Similar observations are found regarding bandwidth cost. More
specifically, for both approaches, the linear increase of the number
of tasks and the number of candidate Web services leads almost a
linear increase of bandwidth cost (see Figure 6). The
bandwidth cost in global planning is slightly higher than that of
local selection approach. For example, a composite service with 40
tasks consumes about 2080 KBytes of network bandwidth for selecting
Web services in global planning approach, while it consumes 1910
KBytes in local selection approach.
Related Work
In this section, we briefly discuss the relationships between our work
and existing Web service standards, Web service composition approaches,
and QoS-driven workflow management.
Several standardisation proposals aiming at providing infrastructure
to support Web services composition have recently emerged including
SOAP, WSDL, UDDI, and BPEL-4WS. SOAP defines an XML messaging protocol
for communication among services. WSDL is an XML-based language for
describing web service interfaces. UDDI provides the directory and a
SOAP-based API to publish and discover services. Finally, BPEL4WS
provides a language for process-based service composition. Other
proposed notations for service description and composition include
ebXML and DAML-S. The above proposals however are complementary to
ours. Indeed, our proposal aims at leveraging the above standards
(e.g., SOAP, UDDI) to provide a quality-driven and dynamic service
composition model.
Web service composition is a very active area of research and
development [1,7,8]. Previous efforts
in this area such as CMI [11] and eFlow [6] have
investigated dynamic service selection based on user requirements. In
particular, CMI's service definition model features the concept of a
placeholder activity to cater for dynamic composition of
services. A placeholder is an abstract activity replaced at runtime
with a concrete activity type. A selection policy is specified to
indicate the activity that should be executed in lieu of the
placeholder. In eFlow, the definition of a service node contains a
search recipe represented in a query language. When a service
node is invoked, a search recipe is executed in order to select a
reference to a specific service. Both CMI and eFlow focus on
optimizing service selection at single task level (i.e. local
selection). In addition, no QoS model is explicitly supported. In
contrast, our approach focuses on optimizing service selection at a
composite service level, based on a generic QoS model, and using
established linear programming techniques.
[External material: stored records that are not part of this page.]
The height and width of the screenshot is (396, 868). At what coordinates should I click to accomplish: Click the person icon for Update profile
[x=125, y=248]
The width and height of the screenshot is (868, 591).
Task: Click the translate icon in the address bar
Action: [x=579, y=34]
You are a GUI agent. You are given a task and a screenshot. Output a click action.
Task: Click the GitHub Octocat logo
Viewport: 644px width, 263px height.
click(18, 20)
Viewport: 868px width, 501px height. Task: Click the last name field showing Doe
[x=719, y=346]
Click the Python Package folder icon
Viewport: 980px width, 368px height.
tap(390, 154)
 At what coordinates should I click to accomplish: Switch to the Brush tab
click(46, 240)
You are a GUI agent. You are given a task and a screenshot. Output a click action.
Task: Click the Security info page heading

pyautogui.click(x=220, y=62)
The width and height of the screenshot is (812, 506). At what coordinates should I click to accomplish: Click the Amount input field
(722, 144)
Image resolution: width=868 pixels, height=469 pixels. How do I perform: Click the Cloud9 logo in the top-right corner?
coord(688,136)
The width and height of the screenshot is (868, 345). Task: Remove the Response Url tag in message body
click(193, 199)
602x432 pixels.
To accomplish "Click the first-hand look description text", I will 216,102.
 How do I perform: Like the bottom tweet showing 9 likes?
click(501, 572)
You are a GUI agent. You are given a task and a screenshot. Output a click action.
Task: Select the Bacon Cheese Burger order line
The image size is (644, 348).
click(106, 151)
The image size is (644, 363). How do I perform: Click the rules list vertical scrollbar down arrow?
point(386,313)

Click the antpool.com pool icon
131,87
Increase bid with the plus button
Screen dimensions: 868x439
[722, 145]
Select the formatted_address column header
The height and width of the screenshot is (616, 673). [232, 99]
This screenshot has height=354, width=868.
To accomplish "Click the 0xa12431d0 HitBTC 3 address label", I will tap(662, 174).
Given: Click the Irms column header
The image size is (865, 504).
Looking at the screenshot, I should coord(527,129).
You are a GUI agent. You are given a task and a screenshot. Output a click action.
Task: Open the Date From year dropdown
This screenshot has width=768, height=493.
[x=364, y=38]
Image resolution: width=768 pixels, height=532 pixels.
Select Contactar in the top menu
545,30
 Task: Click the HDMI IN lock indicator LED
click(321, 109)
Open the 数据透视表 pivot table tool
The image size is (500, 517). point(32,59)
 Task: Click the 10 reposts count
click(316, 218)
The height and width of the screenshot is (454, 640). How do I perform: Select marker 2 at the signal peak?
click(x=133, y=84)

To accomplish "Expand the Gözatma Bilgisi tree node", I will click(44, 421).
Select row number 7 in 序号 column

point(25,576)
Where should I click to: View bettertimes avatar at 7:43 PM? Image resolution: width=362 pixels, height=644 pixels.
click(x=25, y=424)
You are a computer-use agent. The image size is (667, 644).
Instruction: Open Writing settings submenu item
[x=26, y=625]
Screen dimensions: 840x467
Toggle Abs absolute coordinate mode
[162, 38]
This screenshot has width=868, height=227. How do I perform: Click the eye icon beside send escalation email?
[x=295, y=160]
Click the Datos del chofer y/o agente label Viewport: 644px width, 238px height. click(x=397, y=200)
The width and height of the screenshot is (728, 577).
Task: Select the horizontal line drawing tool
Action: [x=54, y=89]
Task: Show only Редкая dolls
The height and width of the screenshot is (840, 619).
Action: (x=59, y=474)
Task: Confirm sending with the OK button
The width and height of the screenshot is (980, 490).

Related work on QoS has been conducted in the area of workflow. In
particular, there are a number of research proposals addressing the
specification and verification of temporal constraints in
workflows [9,3]. Other proposals such as
METEOR [5] and CrossFlow [18,17]
have considered QoS models with other parameters than time.
Specifically, [5] considers four quality dimensions, namely
time, cost, reliability and fidelity. However, it does not consider
the dynamic composition of services. Instead, it focuses on analyzing,
predicting, and monitoring QoS of workflow processes. Similarly,
[18] proposes the use of continuous-time Markov chain to
estimate execution time and cost of a workflow. Closer to our proposal
is the one reported in [17], which explores the issue
of dynamically selecting several alternative tasks within a workflow,
based on quality parameters, in a similar way as eFlow does using
search recipes. As stated before, this local selection strategy
contrasts with the global planning approaches that we advocate.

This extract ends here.